Check each line below for the word "notifications", then please report how many lines have it and nothing more.

EXTRACTED DATA section start

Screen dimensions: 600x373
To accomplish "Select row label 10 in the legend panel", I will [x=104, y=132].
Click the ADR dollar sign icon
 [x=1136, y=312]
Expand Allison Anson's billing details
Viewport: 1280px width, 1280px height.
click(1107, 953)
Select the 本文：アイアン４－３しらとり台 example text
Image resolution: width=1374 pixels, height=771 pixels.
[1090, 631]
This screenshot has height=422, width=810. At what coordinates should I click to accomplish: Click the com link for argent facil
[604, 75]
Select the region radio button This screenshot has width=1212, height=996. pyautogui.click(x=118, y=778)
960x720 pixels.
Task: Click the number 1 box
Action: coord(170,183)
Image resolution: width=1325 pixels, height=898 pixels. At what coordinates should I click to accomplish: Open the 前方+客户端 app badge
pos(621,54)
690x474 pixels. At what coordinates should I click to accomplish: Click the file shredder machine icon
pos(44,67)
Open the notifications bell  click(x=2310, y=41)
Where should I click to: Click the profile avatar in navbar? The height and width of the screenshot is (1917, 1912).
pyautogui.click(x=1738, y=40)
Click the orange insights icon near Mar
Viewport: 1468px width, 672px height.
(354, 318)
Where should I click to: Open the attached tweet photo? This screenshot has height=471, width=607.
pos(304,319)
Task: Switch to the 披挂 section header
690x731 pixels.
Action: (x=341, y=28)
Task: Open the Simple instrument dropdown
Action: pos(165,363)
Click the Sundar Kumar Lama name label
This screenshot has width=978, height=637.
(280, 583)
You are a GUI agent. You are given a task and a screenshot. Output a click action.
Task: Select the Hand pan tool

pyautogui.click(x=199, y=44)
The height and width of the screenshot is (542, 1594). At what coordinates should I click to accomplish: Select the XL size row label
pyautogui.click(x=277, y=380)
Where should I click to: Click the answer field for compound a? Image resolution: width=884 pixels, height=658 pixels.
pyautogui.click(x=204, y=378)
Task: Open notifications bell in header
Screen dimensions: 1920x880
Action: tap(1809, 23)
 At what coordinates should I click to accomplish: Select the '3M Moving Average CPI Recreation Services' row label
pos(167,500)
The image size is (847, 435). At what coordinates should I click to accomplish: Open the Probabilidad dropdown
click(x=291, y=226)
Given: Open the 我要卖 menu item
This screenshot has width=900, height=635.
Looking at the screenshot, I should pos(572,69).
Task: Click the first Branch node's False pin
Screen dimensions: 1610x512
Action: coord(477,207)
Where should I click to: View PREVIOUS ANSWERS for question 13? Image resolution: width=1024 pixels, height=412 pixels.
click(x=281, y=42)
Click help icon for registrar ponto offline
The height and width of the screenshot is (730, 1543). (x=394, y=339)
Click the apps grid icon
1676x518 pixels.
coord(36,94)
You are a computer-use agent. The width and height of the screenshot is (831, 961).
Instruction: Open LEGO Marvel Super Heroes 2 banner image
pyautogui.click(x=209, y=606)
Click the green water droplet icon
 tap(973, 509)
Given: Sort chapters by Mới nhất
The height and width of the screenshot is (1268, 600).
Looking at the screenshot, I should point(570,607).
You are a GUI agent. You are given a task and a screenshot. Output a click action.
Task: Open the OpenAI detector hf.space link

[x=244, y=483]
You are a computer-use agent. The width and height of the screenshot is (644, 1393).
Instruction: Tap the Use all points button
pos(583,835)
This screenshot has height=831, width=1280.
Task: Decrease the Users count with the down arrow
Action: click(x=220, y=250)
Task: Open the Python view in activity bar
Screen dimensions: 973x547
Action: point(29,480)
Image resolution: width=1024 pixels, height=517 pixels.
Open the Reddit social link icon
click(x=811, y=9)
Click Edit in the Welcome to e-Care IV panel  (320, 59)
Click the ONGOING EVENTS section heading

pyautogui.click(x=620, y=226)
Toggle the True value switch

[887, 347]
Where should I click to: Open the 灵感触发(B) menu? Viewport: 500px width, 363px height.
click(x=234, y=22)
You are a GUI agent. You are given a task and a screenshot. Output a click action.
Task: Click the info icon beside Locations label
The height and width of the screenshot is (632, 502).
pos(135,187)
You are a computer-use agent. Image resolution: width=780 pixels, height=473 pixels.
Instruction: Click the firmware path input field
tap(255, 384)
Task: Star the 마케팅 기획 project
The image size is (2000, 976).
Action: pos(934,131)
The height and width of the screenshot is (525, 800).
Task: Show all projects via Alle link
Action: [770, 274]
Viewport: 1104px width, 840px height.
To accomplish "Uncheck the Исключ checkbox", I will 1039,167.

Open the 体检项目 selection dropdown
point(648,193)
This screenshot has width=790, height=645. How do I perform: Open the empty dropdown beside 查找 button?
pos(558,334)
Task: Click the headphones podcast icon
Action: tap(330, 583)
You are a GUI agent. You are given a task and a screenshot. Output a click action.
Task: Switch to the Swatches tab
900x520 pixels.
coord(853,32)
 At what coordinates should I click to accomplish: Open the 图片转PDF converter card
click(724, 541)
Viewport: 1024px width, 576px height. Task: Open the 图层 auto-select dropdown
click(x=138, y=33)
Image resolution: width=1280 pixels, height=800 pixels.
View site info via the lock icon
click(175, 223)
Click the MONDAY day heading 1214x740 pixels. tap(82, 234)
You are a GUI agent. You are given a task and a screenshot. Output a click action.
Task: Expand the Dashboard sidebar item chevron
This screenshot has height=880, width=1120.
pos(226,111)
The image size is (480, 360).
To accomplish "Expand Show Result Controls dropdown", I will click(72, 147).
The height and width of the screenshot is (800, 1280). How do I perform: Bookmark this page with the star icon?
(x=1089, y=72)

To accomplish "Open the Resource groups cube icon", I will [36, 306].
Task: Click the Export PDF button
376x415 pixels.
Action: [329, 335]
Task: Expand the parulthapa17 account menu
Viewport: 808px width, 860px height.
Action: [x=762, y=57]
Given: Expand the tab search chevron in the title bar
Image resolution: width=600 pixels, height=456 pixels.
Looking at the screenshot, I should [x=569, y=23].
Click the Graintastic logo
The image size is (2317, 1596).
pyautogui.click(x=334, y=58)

EXTRACTED DATA section end

● ANSWER FOR THIS EXERCISE: 2